On the discovery & translations of the Holy bodies.

Peregrinus, Martyr at Ancona in Picenum (S.)

Herculanus, Martyr at Ancona in Picenum (S.)

Flavianus, Martyr at Ancona in Picenum (S.)

BY THE AUTHOR D. P.

[13] After a long space of time from the Martyrdom of the Saints, The year 500 wrongly ascribed to their Passion, their memory lost, the temple of the Saviour threatened ruin: but the prudence of the Priests Ugo & Philippus took care that it be made anew. And when the Basilica was being destroyed from the foundations for the cause of renewal, was found the tomb of the said Martyrs, & on the side these words inscribed: In the year of the Lord 500 in this church rest the bodies of the saints Peregrinus, Erculanus and Fabianus. Thus the epitome of the legend, together with the documents soon to be cited below sent to us by the most kind Saraceno on IX April in the year 1677, which he counted as the 77th of his life & had as the last, not long after at Rome, where he stayed, having died. The author of that epitome, in whatever time he lived, doubtless wrongly extends the letters A. D. D. (which alone are represented in the stone soon to be exhibited) for neither the Era of the years of the Lord, first thought up by Dionysius Exiguus in the VI century inclining toward the middle, before the VIII century began to be brought into use of public monuments, as we more fully demonstrate elsewhere, & learned men everywhere know. What therefore? Among various reckonings of years to be noted before the said Dionysius & long after used, from the more usual ones, appears to be numbered according to the era of Diocletian, among the Greeks especially, one was, which they called the Era of Diocletian or the Era of Martyrs, drawn from the day XXIX August of that year, in which the Emperor Numerianus was killed by his father-in-law Aper, & Diocletian, having killed Aper with his own hand, was named Emperor by the army, that is in the year of the common Era 284.

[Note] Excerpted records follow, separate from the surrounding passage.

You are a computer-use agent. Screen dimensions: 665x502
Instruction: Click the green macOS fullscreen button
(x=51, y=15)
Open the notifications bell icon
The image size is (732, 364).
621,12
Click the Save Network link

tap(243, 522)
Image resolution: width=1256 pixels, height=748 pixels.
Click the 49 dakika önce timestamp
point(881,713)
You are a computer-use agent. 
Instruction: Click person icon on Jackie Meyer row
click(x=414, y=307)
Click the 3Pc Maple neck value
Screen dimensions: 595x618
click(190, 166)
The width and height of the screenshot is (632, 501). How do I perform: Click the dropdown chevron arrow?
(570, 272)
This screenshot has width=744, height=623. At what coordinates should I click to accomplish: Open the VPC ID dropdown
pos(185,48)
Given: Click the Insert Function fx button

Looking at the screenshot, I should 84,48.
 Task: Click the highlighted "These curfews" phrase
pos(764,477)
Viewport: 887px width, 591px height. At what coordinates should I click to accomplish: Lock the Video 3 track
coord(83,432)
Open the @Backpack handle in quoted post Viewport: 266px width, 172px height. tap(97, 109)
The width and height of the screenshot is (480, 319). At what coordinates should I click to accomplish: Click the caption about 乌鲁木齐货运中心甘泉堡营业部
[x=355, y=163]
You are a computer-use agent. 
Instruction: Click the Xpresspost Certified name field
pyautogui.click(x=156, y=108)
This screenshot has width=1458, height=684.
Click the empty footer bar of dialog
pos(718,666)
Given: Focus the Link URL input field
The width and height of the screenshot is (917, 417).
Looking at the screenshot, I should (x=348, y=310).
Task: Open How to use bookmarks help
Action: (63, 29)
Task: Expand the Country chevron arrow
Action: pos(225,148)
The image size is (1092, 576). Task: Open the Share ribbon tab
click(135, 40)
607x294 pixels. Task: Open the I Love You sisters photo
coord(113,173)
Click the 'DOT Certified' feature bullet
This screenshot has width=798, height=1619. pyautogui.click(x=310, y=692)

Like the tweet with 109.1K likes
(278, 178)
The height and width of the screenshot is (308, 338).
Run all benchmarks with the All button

[14] According to this calculation, which is still in use among the Copts, Abyssinians & other Christian peoples through Africa, & noted year of Christ 784 in which the bodies were composed in one chest: the five hundredth Year of Diocletian, which we think was anciently signed on the chest, would have begun at the end of August of the year according to us 784, when the Era of Diocletian was still in use among the Anconitans, this is the more credible the more recent then & not everywhere received was the Christian Era, in writings public first beginning to be used by the Lombards, into whose ways that the Anconitans wished to pass over is the less to be said, because the yoke of these, under which for 21 years they had groaned (others count 46) they had cast off from the year 773, when they handed themselves over to the Roman Church; which itself had not yet accepted the use of the Christian Era. Thus the aforesaid composition of the Saints into one chest preceded the discovery, then in the church of S. Salvator, made by the Presbyters Vgo & Philippus, by more than four centuries. For Ioannes Picchi Tancredi in a letter, sent on these matters to the aforesaid Saraceno, then still a Canon, says that he has an ancient history of the city of Ancona, extracted from older writings which were preserved among the Relics of the Saints, by the diligence of the Magnificent Lords D. Franciscus Scalamonti, D. Iacobus Gualtruccus, & D. Iacobus Marchetti Workmen of S. Cyriacus in the year 1550, in which it is said, that the fabric of the church of S. Salvator, on the Kalends of April begun, in the year 1213; on account of discords arising between the Presbyters & Workmen, remained imperfect until II May of the year 1224 when the bodies of the Saints, found at the beginning of the building, were first laid under their altar.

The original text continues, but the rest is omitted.